Tâches →
(1) Extrayez du texte sur la question féminine tout le passage qui va de "Ce dernier point" jusqu'à "de collaboration paritaire.".
(2) Dites si chacune des affirmations suivantes concorde avec le texte sur la question féminine, en répondant par oui ou par non et en citant les mots du texte qui tranchent. (a) Pierre Bourdieu a défendu l'idée d'un lien entre les performances sexuelles des partenaires et leur condition sociale. (b) Que les femmes se préoccupent de leur sexualité surprend encore tout le monde. (c) Après Mai 68, c'est l'homme qui pose la question féminine.

Ce dernier point a particulièrement intéressé une partie de la presse et des médias nationaux au point qu’on a parlé d’un possible retour à une sorte de néo-féminisme. Or, que les femmes se préoccupent de leur sexualité mise en rapport direct avec leur fonction sociale, ça n’étonne plus personne, dès que le sociologue Pierre BOURDIEU a largement soutenu dans ses textes la thèse selon laquelle il y a une relation entre les performances sexuelles des partenaires et leur condition sociale. Ce qui étonne c’est que, après Mai 68, c’est encore la femme qui pose la question féminine en termes de nécessité d’une modification profonde de la sexualité dominante et des rapports entre l’homme et la femme dans un contexte non plus d’asservissement mais de collaboration paritaire.

Données fournies →
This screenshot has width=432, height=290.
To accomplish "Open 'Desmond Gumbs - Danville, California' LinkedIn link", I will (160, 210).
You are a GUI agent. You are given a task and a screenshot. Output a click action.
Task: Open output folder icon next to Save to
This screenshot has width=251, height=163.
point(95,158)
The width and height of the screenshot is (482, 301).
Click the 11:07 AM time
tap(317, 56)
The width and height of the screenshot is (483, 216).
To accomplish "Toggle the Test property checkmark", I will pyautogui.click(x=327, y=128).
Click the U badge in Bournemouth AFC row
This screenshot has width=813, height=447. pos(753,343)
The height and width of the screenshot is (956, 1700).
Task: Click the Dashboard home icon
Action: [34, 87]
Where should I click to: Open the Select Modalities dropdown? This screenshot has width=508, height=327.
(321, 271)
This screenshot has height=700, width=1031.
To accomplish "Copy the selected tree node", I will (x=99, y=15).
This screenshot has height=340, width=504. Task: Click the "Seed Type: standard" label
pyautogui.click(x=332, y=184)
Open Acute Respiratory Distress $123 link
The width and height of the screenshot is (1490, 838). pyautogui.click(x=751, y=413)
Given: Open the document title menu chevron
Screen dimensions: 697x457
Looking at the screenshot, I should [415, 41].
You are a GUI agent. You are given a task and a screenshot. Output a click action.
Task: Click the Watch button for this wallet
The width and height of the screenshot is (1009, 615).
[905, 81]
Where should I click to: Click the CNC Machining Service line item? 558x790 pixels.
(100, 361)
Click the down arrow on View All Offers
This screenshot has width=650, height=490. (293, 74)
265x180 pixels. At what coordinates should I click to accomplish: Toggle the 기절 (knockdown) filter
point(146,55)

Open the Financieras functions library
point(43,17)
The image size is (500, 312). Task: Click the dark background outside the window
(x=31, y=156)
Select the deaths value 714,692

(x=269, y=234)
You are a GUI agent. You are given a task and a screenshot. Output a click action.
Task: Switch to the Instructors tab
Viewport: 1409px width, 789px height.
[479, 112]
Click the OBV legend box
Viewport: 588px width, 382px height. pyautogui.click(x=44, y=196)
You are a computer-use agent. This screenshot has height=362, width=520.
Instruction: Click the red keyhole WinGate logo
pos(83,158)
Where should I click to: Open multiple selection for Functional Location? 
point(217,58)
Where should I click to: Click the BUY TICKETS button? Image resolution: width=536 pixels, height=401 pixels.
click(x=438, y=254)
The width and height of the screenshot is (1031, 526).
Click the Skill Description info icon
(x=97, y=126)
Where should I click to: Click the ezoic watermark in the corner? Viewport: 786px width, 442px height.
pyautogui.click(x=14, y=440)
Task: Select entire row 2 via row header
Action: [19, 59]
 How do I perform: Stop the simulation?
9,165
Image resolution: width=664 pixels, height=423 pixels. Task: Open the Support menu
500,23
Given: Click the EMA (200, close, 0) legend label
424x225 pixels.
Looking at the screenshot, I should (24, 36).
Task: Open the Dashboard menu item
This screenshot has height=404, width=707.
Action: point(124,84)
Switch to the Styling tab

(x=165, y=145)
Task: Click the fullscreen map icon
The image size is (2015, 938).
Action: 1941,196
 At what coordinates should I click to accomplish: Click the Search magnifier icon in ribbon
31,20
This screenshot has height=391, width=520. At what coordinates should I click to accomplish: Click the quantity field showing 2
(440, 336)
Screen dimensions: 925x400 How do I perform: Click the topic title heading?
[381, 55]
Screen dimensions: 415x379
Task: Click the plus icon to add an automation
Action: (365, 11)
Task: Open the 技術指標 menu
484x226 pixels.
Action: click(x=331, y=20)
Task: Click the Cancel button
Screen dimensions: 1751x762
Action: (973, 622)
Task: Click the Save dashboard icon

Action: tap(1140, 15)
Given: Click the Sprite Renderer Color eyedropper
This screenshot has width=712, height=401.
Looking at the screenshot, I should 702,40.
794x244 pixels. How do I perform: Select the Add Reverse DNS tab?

Réponses aux exercices →
(1)
Ce dernier point a particulièrement intéressé une partie de la presse et des médias nationaux au point qu’on a parlé d’un possible retour à une sorte de néo-féminisme. Or, que les femmes se préoccupent de leur sexualité mise en rapport direct avec leur fonction sociale, ça n’étonne plus personne, dès que le sociologue Pierre BOURDIEU a largement soutenu dans ses textes la thèse selon laquelle il y a une relation entre les performances sexuelles des partenaires et leur condition sociale. Ce qui étonne c’est que, après Mai 68, c’est encore la femme qui pose la question féminine en termes de nécessité d’une modification profonde de la sexualité dominante et des rapports entre l’homme et la femme dans un contexte non plus d’asservissement mais de collaboration paritaire.

(2)
(a) Oui : « le sociologue Pierre BOURDIEU a largement soutenu dans ses textes la thèse selon laquelle il y a une relation entre les performances sexuelles des partenaires et leur condition sociale ».
(b) Non : « ça n’étonne plus personne ».
(c) Non : « c’est encore la femme qui pose la question féminine ».